Later usage: Internal structural deterioration occurs, leading to reduced thermal fatigue strength. The usage intensity should be appropriately decreased to prevent deformation and cracking.
Optimize die structure: Utilize computer-aided design (CAD) and finite element analysis (FEA) to ensure uniform stress distribution and avoid stress concentration.
Rational material selection: Prioritize H13 steel to ensure material quality and conduct pre-inspection of material properties.
Control processing quality:
Thorough tempering after wire cutting improves the surface tensile stress state;
Prevent the formation of the degradation layer during discharge machining, and remove the degradation layer when necessary;
Within the permissible range of drawing design, the larger the diameter of the wire cutting wire, the better;
Standardized design: Facilitates die interchangeability, storage and maintenance.
Strictly implement heat treatment processes: control heating rate, quenching temperature, quenching rate and tempering temperature.
Multiple tempering: Perform at least two tempering cycles to ensure microstructural stability
Preparatory repeated nitriding: Perform 3-4 nitriding treatments prior to use to achieve a nitride layer thickness of 0.15-0.20 mm.
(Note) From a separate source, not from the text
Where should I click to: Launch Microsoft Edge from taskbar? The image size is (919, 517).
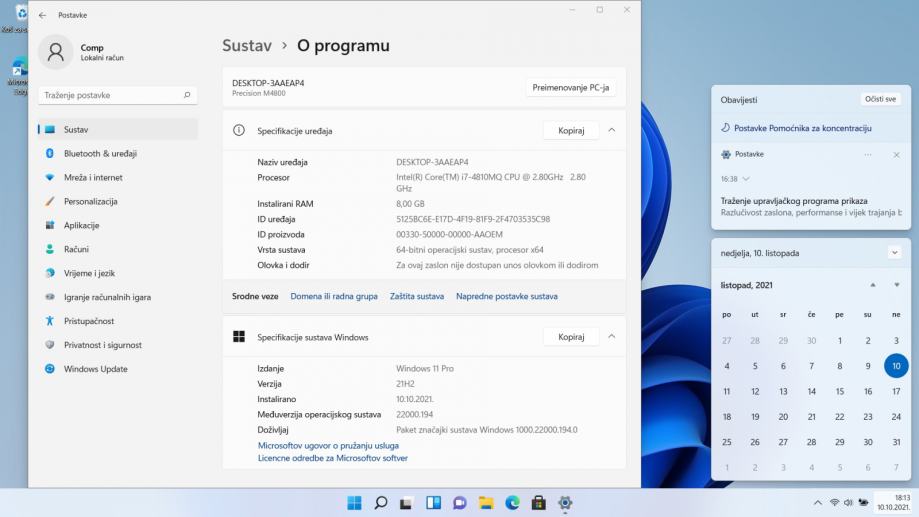pyautogui.click(x=512, y=502)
Consider advanced coatings: For precision dies, CVD/PVD coatings may be attempted.
Scientific use system:
Strictly implement the die preheating system;
Control the extrusion speed ≤25 mm/s;
Adopt a low-high-low stepwise usage intensity;
Avoid extreme temperature fluctuations and alternating loads.
Regular nitriding maintenance: Perform nitriding again after a certain service cycle to restore surface hardness.
Timely die repair: Address minor wear or deformation promptly to prevent defect propagation.
Operating Condition Optimization:
Water-cooled or nitrogen-cooled dies were employed;
Ensure adequate lubrication to reduce friction;
Optimize extrusion temperature and extrusion ratio to reduce die load.
Establish die archives: Record materials, heat treatment processes, usage frequency and repair history for each set of dies.
Prediction: Based on the Archard Wear Model and Finite Element Analysis, predict the remaining of die life
Scrap criteria: Establish clear die scrap criteria, including dimensional tolerance and crack depth.
Failure Analysis: Systematic analysis of early failure of dies to find out the cause and improve.